Page excerpt.

————

Inside Cybersecurity

March 28, 2024

Daily News

IST’s Stifel: Time is right to re-examine incentives under new national cyber strategy

By Charlie Mitchell / March 17, 2023

The new national cyber strategy prompts a “long overdue” dialogue on incentives and liability, particularly regarding cloud and software, that should be pursued through multistakeholder engagements, according to Megan Stifel of the Institute for Security and Technology.

“The [Biden] strategy is bold in all the right ways and it carries forward priorities from previous strategies,” Stifel, chief strategy officer for IST and a former Department of Justice national security division attorney, said in an interview with Inside Cybersecurity. “I’ve been a fan of re-examining incentives and now is a good time.”

IST leads the Ransomware Task Force that issued a landmark policy report in 2021 and is hosting an event on May 5 to “assess against the 48 recommendations” in that report, Stifel said. The event will mark the second anniversary of the task force report.

Megan Stifel

Megan Stifel, Chief Strategy Officer, Institute for Security and Technology

In August 2022, IST issued a “Blueprint for Ransomware Defense” aimed at small and mid-sized businesses.

The group is also readying a paper on open source software, which Stifel said is “one of the places where we need to re-examine incentives.” The paper will emphasize that a legal safe harbor from liability “has to be accessible not just for the largest entities” under a “shared responsibility model,” Stifel said.

It will emphasize “the need to embrace frameworks” around software security, she said, and re-evaluate the scoring system for prioritizing risk mitigation efforts.

With the Biden administration’s new strategy beginning to frame budget and policy discussions, Stifel noted that providing funding for cyber has broad support. “Changing liability,” on the other hand, is “very different, there will be pain points.”

“But the conversation is long overdue,” Stifel asserted.

————

Entries supplied.
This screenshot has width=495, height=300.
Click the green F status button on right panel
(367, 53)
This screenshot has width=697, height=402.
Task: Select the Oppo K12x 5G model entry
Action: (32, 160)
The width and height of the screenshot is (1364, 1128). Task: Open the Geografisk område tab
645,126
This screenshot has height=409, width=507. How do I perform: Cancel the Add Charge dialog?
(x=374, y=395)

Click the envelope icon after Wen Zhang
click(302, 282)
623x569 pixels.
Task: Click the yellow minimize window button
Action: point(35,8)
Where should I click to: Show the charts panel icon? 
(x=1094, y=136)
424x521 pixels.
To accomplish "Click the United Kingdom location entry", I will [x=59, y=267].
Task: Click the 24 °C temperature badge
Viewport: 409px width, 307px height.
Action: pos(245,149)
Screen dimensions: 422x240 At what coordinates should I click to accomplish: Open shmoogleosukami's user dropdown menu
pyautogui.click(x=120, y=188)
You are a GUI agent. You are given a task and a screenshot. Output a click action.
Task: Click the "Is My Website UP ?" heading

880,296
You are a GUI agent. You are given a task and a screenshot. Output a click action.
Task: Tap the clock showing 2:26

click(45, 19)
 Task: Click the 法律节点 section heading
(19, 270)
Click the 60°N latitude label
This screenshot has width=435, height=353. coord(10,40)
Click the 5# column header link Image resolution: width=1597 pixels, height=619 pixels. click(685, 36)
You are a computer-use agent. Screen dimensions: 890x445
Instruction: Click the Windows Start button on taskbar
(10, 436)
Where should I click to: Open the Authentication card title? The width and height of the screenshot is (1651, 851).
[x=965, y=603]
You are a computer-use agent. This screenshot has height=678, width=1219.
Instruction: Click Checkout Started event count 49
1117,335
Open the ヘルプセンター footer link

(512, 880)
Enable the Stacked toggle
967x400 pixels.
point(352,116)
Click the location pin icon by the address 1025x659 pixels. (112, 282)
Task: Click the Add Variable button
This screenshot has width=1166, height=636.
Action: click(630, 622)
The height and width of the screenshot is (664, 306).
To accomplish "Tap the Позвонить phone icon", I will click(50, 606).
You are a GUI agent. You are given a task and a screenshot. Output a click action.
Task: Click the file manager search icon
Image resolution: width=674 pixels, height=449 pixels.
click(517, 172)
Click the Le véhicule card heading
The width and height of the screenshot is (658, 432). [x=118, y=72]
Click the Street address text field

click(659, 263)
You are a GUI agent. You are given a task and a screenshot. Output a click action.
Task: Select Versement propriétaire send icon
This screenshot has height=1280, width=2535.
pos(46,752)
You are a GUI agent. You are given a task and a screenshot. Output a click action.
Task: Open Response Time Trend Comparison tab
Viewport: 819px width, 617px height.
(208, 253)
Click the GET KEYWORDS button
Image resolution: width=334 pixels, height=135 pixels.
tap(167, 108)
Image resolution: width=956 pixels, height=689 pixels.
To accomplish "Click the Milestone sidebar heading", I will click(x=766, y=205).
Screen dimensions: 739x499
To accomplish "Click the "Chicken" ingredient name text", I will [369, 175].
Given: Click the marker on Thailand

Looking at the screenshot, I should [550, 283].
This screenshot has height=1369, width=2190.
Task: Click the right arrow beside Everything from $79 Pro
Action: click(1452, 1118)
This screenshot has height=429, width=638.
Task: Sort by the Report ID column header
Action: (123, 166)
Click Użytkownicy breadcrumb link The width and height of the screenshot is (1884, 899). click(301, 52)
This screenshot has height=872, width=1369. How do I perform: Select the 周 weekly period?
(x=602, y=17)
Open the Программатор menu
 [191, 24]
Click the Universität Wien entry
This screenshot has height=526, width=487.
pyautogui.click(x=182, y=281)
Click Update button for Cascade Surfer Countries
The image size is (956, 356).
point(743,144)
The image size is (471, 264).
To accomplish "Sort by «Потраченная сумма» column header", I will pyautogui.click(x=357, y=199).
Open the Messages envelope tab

————

Given exercise 1. Reproduce, line for line and without alteration, everything in the listing from the line containing "Click the 60°N latitude label" down to the line containing "[x=965, y=603]", including both of those lines.
Given exercise 2. Continue the news article on the national cyber strategy from the point at which it stops.

Written response 1.
Click the 60°N latitude label
This screenshot has width=435, height=353. coord(10,40)
Click the 5# column header link Image resolution: width=1597 pixels, height=619 pixels. click(685, 36)
You are a computer-use agent. Screen dimensions: 890x445
Instruction: Click the Windows Start button on taskbar
(10, 436)
Where should I click to: Open the Authentication card title? The width and height of the screenshot is (1651, 851).
[x=965, y=603]

Written response 2.
“The intent isn’t to be hard on cloud or software,” she said of the Biden strategy, and “it doesn’t paint either industry with a broad brush. In fact, they did a shoutout to Google and other companies.”

Now, Stifel said, the federal government should act as “a convenor” in pulling together stakeholders to develop a safe harbor that creates new liabilities as well as legal protections for software and cloud providers.

“It’s easier said than done,” she acknowledged, noting that this is a “complex space.”

The upcoming IST paper on software will look at measures such as Software Bill of Materials and vulnerability disclosure practices as some of the “right things” that companies could employ in order to earn liability protection under a safe harbor.

Strategy implementation

Implementation of the national cyber strategy “will be a challenge on some fronts but not all,” Stifel said.

Software liability is a high-profile issue that will test policymakers’ ability to develop a workable approach, she said, but there are other challenging issues such as advancing operational collaboration – which has become a touchstone for federal cyber officials – and additional capacity building in both the public and private sectors.

All of these will require funding, as well as attention to “longstanding relationships” and a focus on applying the “technical fixes” needed to “improve the internet for the future,” Stifel said.

The fixes, including practices to reduce vulnerabilities to distributed denial of service attacks, need to be implemented at scale domestically and internationally, Stifel said, which is a tall order.

“But don’t let that stop us from trying, the U.S. has a responsibility to lead,” she said.

“There remain gaps in the ability to achieve scale in operational collaboration,” she said, and IST is working with partners to “find additional insights to inform the national cyber strategy.”

IST will continue to focus heavily on counter-ransomware initiatives, Stifel said, observing that the U.S. and allies have “made progress but the number of attacks aren’t decreasing. The threat isn’t going away, it’s evolving.”

A new CISA pilot program on ransomware is “promising,” Stifel said. “The focus on notification to critical infrastructure is core to CISA’s mission. What’s key is ensuring the information is not siloed at CISA, they need to resolve barriers.”

Stifel underscored the progress on the task force’s recommendations while saying “the problem still exists.”

“There’s no turnkey solution, but if we leverage a number of solutions will see the risk and the impacts decrease over years,” Stifel said. “Keep having conversations, keep identifying gaps.” – Charlie Mitchell (cmitchell@iwpnews.com)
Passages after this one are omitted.